──────── Source information

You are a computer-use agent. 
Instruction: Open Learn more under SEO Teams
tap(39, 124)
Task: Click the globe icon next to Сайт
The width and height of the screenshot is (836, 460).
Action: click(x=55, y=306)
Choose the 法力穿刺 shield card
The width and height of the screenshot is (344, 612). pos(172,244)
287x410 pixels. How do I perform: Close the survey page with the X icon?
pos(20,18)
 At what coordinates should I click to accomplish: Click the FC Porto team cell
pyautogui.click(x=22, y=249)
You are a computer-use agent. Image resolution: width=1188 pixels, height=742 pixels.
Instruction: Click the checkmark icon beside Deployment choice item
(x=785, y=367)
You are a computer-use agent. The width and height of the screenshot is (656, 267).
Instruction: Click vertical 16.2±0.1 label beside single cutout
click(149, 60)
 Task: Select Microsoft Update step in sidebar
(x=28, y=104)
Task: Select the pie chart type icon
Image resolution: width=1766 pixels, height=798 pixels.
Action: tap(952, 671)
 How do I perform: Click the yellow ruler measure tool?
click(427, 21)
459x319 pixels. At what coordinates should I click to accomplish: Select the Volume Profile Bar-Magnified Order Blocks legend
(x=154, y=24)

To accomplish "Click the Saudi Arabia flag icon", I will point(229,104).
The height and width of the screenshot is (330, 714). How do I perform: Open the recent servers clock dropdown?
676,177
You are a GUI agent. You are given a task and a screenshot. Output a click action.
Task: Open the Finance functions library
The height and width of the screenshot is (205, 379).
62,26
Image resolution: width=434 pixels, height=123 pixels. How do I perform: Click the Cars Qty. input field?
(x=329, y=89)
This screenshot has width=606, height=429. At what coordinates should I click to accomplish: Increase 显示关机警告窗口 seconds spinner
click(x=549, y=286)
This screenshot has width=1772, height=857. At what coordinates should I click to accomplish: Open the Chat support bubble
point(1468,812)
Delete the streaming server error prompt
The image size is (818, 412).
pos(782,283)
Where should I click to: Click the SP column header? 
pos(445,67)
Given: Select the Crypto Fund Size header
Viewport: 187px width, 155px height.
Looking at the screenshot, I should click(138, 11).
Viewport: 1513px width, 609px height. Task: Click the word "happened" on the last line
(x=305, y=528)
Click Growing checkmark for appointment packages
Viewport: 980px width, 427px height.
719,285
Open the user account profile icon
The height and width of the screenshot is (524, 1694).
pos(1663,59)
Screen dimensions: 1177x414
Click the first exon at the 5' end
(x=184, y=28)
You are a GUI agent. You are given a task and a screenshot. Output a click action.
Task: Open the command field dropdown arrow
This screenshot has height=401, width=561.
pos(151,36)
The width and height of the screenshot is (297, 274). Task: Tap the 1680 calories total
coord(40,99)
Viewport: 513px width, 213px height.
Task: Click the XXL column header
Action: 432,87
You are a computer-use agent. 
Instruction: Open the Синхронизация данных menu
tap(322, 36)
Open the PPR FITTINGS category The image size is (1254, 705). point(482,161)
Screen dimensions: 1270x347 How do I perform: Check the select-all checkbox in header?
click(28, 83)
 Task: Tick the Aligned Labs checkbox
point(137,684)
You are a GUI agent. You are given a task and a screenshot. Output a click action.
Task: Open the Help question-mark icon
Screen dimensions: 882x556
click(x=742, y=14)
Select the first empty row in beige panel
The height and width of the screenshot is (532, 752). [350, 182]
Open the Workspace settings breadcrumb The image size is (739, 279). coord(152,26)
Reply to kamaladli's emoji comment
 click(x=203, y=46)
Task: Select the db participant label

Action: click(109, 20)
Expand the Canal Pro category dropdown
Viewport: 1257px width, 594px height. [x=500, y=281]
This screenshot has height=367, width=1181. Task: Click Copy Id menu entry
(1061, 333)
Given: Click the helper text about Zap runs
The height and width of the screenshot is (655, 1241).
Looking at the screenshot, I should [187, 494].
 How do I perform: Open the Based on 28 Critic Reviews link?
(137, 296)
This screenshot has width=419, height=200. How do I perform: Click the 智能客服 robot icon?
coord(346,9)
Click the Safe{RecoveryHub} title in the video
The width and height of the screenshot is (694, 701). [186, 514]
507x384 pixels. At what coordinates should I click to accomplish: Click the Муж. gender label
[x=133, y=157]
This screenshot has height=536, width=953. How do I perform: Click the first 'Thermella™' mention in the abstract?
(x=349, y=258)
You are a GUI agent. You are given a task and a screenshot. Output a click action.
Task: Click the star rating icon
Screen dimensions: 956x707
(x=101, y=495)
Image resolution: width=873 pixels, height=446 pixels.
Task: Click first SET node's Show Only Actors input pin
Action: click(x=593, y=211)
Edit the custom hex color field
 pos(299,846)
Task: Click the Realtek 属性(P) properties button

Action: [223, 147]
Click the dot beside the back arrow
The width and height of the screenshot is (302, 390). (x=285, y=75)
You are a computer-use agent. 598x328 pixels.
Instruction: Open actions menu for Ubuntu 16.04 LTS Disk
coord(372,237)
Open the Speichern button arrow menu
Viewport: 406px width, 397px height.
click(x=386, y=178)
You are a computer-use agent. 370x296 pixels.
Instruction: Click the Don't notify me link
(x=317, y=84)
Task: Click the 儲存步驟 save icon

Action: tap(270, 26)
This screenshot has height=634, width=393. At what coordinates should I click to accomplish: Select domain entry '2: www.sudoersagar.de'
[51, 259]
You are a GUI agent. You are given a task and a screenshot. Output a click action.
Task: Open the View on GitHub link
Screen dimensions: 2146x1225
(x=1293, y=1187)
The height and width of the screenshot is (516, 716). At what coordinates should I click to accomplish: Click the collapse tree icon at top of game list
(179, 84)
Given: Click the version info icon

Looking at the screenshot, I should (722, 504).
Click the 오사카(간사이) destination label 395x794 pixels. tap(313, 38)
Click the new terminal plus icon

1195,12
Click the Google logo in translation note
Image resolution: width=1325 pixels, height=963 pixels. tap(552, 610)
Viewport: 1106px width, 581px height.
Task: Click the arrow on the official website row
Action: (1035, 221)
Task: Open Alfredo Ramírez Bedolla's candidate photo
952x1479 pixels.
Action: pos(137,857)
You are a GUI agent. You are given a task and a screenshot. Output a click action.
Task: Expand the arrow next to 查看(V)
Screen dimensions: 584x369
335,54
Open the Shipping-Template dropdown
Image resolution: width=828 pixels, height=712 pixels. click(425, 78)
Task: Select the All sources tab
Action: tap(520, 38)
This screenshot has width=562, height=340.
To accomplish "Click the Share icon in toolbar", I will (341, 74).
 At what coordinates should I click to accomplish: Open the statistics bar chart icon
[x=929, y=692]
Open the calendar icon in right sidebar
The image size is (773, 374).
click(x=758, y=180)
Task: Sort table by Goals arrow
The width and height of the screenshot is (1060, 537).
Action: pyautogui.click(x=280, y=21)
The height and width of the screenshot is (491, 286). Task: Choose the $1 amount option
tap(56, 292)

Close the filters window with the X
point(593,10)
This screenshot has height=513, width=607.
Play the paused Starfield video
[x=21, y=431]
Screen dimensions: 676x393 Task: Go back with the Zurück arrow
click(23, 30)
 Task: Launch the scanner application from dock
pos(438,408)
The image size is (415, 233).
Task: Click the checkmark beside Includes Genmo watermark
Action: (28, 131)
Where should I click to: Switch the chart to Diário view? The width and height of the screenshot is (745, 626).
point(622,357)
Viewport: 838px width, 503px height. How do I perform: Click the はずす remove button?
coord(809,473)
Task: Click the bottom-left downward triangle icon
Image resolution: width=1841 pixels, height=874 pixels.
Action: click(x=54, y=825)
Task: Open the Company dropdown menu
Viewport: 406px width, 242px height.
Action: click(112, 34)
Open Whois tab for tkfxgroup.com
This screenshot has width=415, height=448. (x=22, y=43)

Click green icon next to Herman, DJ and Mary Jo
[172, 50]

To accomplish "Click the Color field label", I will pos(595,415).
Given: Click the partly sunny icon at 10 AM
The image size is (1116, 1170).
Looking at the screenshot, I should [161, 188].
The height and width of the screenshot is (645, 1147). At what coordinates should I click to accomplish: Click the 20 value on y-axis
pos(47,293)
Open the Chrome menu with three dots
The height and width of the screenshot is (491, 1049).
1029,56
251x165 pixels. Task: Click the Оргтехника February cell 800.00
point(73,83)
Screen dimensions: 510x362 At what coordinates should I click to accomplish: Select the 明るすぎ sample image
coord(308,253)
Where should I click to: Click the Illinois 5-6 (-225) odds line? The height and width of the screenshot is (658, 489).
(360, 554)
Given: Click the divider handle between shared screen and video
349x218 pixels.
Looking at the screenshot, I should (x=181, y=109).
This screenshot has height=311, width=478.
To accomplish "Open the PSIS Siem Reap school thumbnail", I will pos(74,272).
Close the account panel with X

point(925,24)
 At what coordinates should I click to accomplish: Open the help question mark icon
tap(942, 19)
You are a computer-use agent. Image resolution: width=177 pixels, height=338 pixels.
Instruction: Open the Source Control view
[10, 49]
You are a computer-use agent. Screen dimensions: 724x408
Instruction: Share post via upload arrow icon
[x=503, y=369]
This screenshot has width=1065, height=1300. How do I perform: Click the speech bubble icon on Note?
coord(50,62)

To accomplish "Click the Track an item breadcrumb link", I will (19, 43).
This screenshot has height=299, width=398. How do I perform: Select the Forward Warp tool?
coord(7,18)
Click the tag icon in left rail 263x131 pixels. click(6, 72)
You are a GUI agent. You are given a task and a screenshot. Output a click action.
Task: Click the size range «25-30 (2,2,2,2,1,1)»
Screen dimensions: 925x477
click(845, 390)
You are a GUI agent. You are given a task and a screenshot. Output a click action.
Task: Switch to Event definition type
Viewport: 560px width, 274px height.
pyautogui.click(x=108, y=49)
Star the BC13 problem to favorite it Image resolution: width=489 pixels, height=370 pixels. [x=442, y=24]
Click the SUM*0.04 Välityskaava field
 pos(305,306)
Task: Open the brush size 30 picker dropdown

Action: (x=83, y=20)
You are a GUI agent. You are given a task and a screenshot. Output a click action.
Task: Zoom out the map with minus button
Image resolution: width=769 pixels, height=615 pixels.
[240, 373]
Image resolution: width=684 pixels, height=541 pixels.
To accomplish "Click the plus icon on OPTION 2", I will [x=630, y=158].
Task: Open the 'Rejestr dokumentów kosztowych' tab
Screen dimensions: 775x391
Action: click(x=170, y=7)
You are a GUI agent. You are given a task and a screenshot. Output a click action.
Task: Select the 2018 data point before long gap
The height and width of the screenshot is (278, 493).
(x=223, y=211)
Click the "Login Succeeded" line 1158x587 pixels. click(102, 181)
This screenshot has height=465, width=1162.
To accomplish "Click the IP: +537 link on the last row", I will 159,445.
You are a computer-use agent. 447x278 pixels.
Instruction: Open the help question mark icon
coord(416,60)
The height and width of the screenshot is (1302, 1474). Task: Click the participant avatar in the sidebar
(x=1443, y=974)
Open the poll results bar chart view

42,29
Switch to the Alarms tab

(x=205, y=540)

────────────────

| Your goal |
Among the lines of the data, identify those with the word "left". Copy each of them.

| Answer to the exercise |
Task: Click the bottom-left downward triangle icon
Click the tag icon in left rail 263x131 pixels. click(6, 72)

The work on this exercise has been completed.